Work request — Beginning with the line containing "You are a GUI", write out each line exactly through the end of the listing, and skip all pictures.

Material shown —
--- START ---

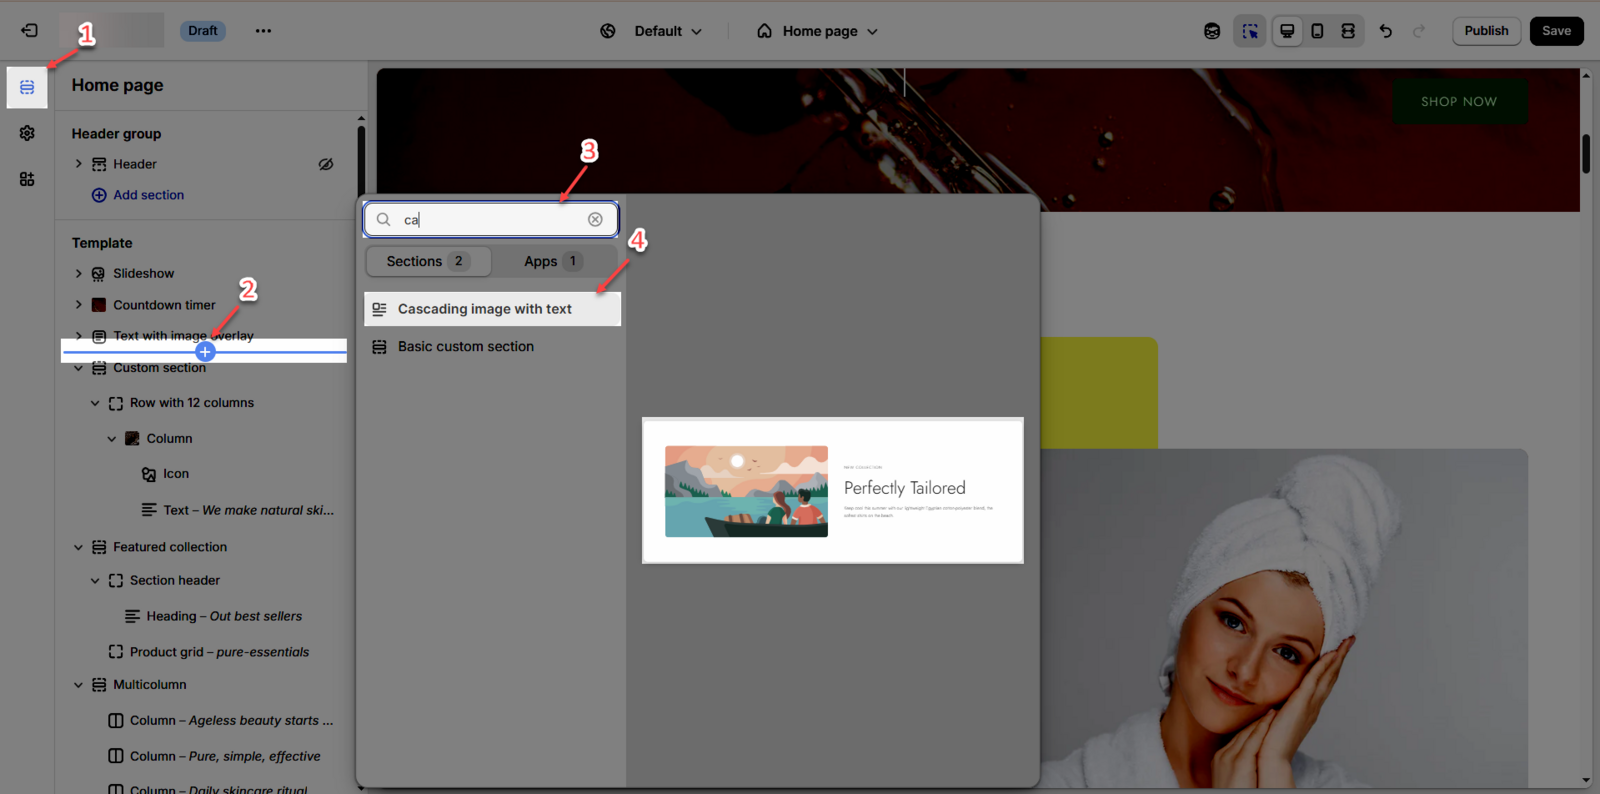Clear the search field with X icon
The image size is (1600, 794).
tap(595, 220)
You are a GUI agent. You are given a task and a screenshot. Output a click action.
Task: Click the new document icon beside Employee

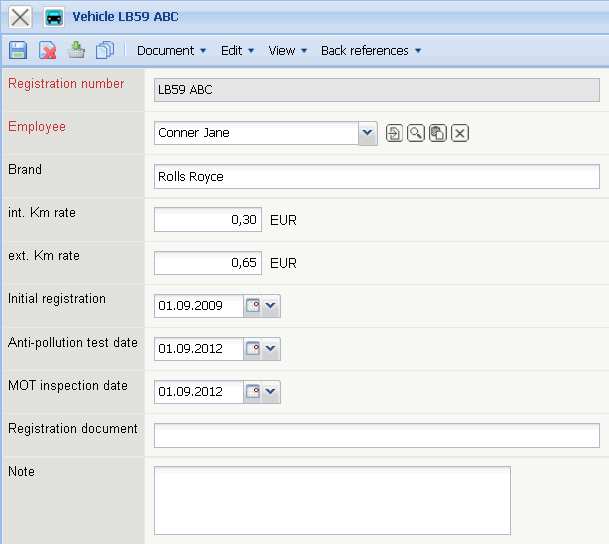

--- END ---

Your solution —
You are a GUI agent. You are given a task and a screenshot. Output a click action.
Task: Click the new document icon beside Employee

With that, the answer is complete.